How strategic is the cloud to Ingram at this point? Here’s a hint: CEO Alain Monié may even weigh in on the conversation next week…
Ingram vs. Rivals: Cloud Distribution’s Future
I don’t know Ingram’s current cloud revenues, but they may emerge at the conference. Based on ChannelE2E’s earlier reporting here are some metrics and clues to keep in mind:
- Ingram’s cloud revenues were about $200 million and roughly doubling annually at the end of 2015. Fast forward and I wonder if that growth rate delivered $400 million at the end of 2016. As for 2017? I’ll push for answers at this year’s conference.
- As of November 2016, Ingram had more than 10 million cloud seats under management, Bergeron said at the time. We’ll push for updated figures — at least through the close of 2017 — next week.
No doubt, Ingram’s cloud business has continued to grow. But so has the competition.
When Tech Data acquired Avnet Technology Solutions last year, the deal included Avnet’s strong start in the IaaS partner market.
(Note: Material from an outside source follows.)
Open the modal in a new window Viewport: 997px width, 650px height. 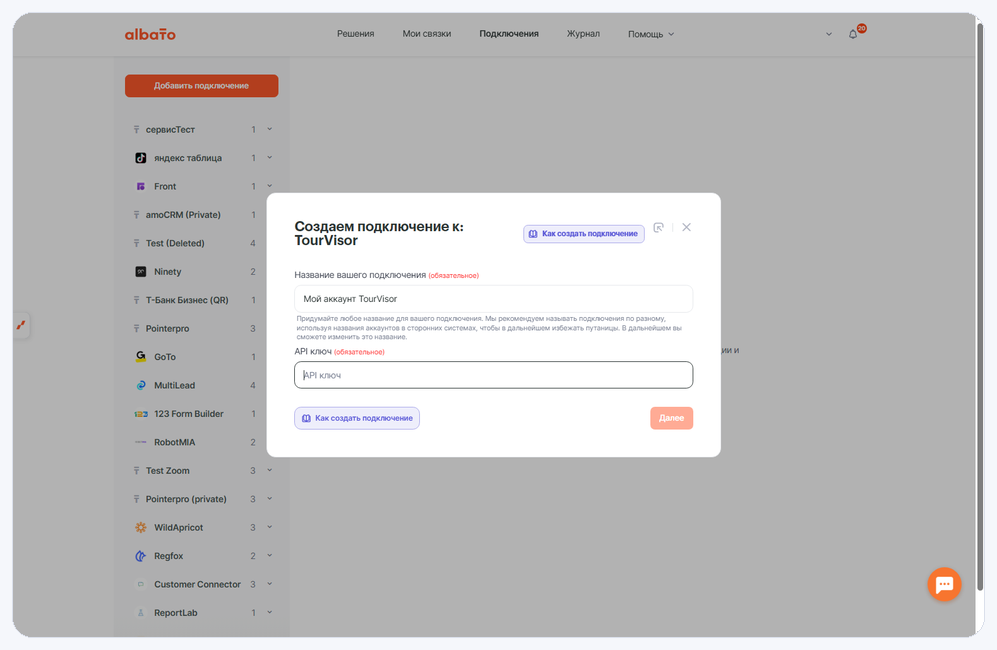point(659,228)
So how did Ingram respond? The company hired Avnet veteran Tim FitzGerald — the very person who architected Avnet’s IaaS strategy. Also new to the party: AppDirect veteran Richard Dufty joined Ingram in mid-2017 as senior VP of the global cloud platform. It’s a powerful, well-respected team.
Still, competition certainly looms. Tech Data continues to gain its own momentum and recently extended cloud services into India. Also, Synnex has some intriguing cloud relationships — including momentum with Docker, Google G Suite, Microsoft Office 365 and Red Hat.
On the startup front, Pax8 has emerged as a true cloud distribution contender. Among Pax8’s recent moves: Building a Lego-like system that allows partners to mix and match SaaS offerings from multiple vendors. Also, an upgraded Pax8–ConnectWise integration allows MSPs to choose how they want to bill their customers — for instance, in arrears or forward in a recurring-revenue, SaaS style, the cloud distributor says.
AWS Marketplace vs Ingram Cloud Marketplace
Meanwhile, the Amazon Web Services Marketplace has emerged as a potential disrupter. The warning shot arrived in 2016, when Amazon launched SaaS billing — a quiet but strategic assault on traditional distribution, as ChannelE2E pointed out at the time. Fast forward to present day, and “The Amazon Effect” is coming to the channel, The 2112 Group recently warned.
Of course, Ingram has its own cloud marketplace. And the company has a loyal partner base featuring thousands of MSPs and VARs. The potential danger involves ISVs and upstart cloud MSPs going directly to AWS to promote and/or source everything.
Ingram knows it. Workday knows it. Microsoft knows it. SAP knows it. And that’s why all eyes will be on Ingram Micro during the company’s cloud summit.
Media folks like me arrive every year, wondering if the cloud will disrupt distributors and partners. And channel folks like Bergeron respond in kind with the latest Ingram Cloud adoption figures. Frankly, they’ve yet to disappoint.